§ **PASSAGE SHOWN**:
········

Within a half-hour's drive of Bide-A-Wee you'll find creeks called Gilbert, Lamb's, Little Lamb's (but no Mary's, that I can find...), Tiffany, Duncan, McCann, Hay, Hay, Hay, Beaver, Big Beaver, Little Beaver, Beaver, Moose Ear, Elk, Wilson, Knight's, Cady, Otter, Bronken, Como, Sand, Upper Pine, Lower Pine, Turtle, Dorrity, Jones, Silver, Popple, Four-Mile, Ten-Mile, and Eighteen-Mile. And a lot more. And a few rivers, too, and the odd brook, like Trout Brook, and the other Trout Brook, and the other one.
It all sends a fly-fisher's mind wandering down idyllic, summery paths, imagining bluebird days that unwind to the rhythm of a well-tuned casting stroke, blissful wading in pristine streams, a wild willing trout just a line's-length away.
The trouble is that many of these streams, while easy to find in the the regs book, are, in geographical reality, damned evasive. For instance: Following Wisconsin highway 25 from our cabin to the little town of Ridgeland, you travel for a distance along one designated trout stream, the Blairmoor Branch (love that), and cross three others--Farm Creek, the Lower Pine River, and Spring Creek. I only know this from having looked in the regs book, though I've traveled that stretch of highway dozens of times. These streams are very, very small, in other words, and frequently are invisible by mid-summer when tall grasses arch over them and hide any trace of water.

········

§ **SUPPLIED DATA**:
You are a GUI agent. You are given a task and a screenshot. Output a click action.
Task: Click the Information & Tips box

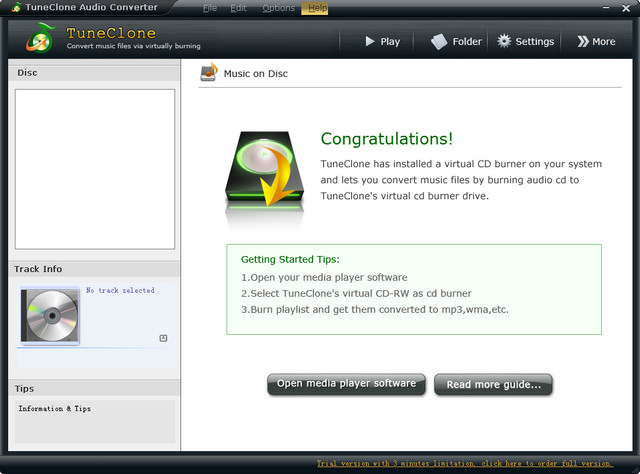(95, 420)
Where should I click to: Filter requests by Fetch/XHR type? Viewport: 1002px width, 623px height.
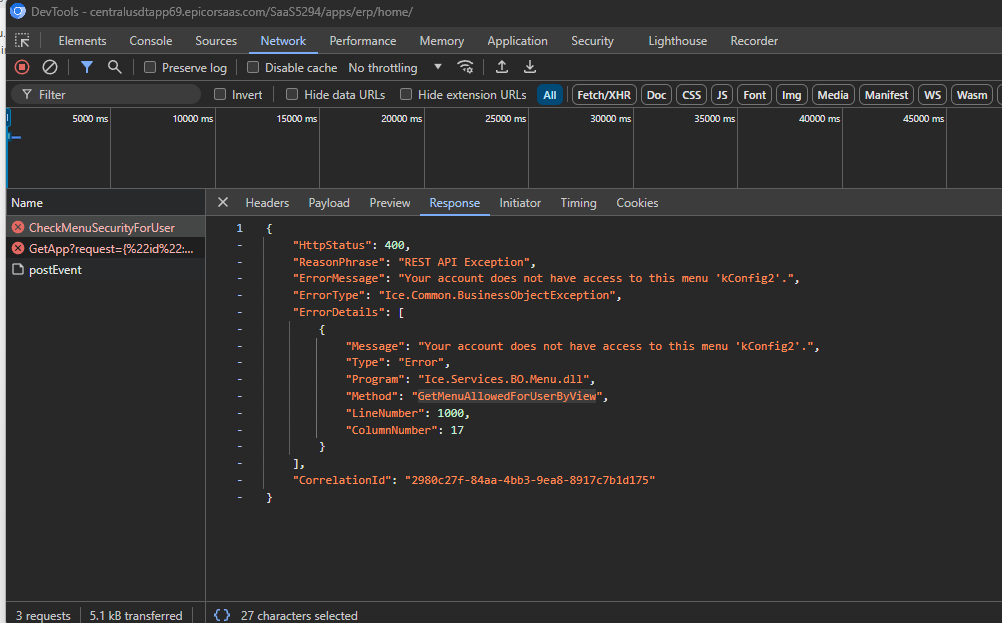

········

Can you write the next part of the passage above about the hard-to-find trout streams near Bide-A-Wee, picking up after its final sentence?

Others bear more resemblance to drainage ditches than to the sparkling waters that a fisherman fantasizes about--stagnant, greenish, scum-slicked pools trailing away into duckweed and cattail. Some of them actually are drainage ditches, I believe. It takes some patience and a spirit of exploration to turn up water that's wadable and clear enough of encroaching alder jungle to cast a line.
And then, sometimes rivers that meet those criteria fail in another crucial way: they are just too warm to support trout, which need cold, well-aerated water. This was the case with the stream I fished prior to my fisherman's lunch, McCann Creek, a "state fishery area," no less, which had been subjected to habitat improvement and boasted big impressive signage to that effect at several crossings, but which I now refer to as the McCann Creek State Chub Refuge, in honor of those plucky little rough fish, the only things I managed to hook in an hour's fishing some pretty tasty looking water up through a meadow. But I should have known what to expect: When you step into quality trout water, you feel a shock of cold through your waders, even in the heat of summer. Only after I'd left McCann Creek did it occur to me that, even after a very cool night, the water was running bathwater warm.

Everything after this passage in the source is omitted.